POC often empathize and direct the usages of their energy like this when troubled waters rise. We also may not have a reflexive tendency to dump mounds of debilitating pity on each other. My pity is held in reserve for people I believe don’t have the capacity to use their own agency in community. Measured “tough love” supplements its place. Strengthening rather than weakening one another ensures our survival when threats of injury occur or danger lurks. 

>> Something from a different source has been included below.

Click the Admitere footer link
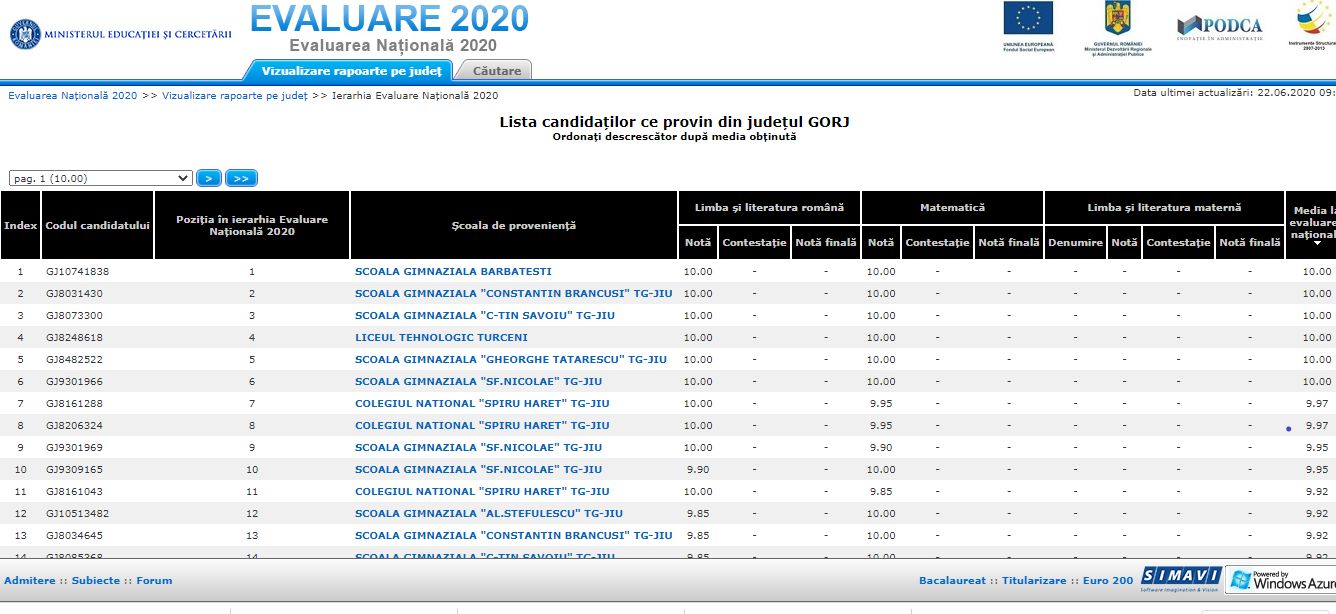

Powerful instances of plights, acts of resolve, periods of defiance, “gnashing of teeth” in times of crisis, instances of traumatic stress, periods of repression, aggression, and depression have never been “post,” for POC. To some the notion of trauma being “post” for POC is more often than not claimed by people of privilege who dismiss their own pain to some degree or another, a claim that may or may not be true. But what I know to be true is this: POC Trauma had occurred prior to these aforementioned instances and many more instances of trauma have occurred since then, albeit while children and parents are ripped from each other’s arms by immigration officials on the US/Mexican border, Asians are slain in cosmetic nail salons and corner community stores,  Haitians are rounded up from broken vessels drifting off the coastline by coast guard officials, Muslim’s, Sheikh’s and others are stripped of their head-coverings and spat upon, Queer people are drug through dirt roads and pinned to lamp posts, black men are slain, droves of First Nation women are sexually trafficked and slain, Puerto Ricans are denied hurricane aide and die… .  The list of trauma-inducing events for POC is long. During the course of my life, I have come to understand that there is no shortage of pain in POC communities. Correspondingly, there is no shortage of internalized oppression which is often secretly held in the body’s of POC who reside in POC communities that endure racism complied with all of the other vile “isms” and phobias.  While there are times when (often to the sociocultural and political benefit of those who exploit POC), some vilification and terrorization instances of POC are given more attention and justified creance than to others, the pain, anxiety and fear that is experienced by those who fall victim to being exposed to the searing spotlight of hatred is very real.  And so, is the pain, anxiety, suffering and fear of those who find themselves feeling as if they are standing in the shadow of isolated despair while being denied full awareness of themselves in relation to other POC. Truth be told, no hierarchy of any one subset of POC over another who are experiencing trauma exists on this earth.  Metaphorically, “don’t’ ask, don’t tell” has reeked its own special-brand of havoc on POC in more ways than one. 

As POC experiences come more fully into my view, I see us as one would a kaleidoscope. We are dynamic rather than linear. And our collective bits-and-pieces reveal our unity all the more.  These days people are more aware of the concept of “intersectionality.” I wonder to the degree that we POC and others are yet fully aware of the breadth of it? The remarkable miracle that is being afforded to POC now is that we are sharing our stories abundantly in unprecedented ways during what is an unprecedented era of time. Our voluntarily shared disclosures hold unpreceded promise for our individual healing, communal transformation and collective survival.

As the vast horizon of our experiences comes with the dawning of the sun, hope, laughter and an abundance of joy become our destiny.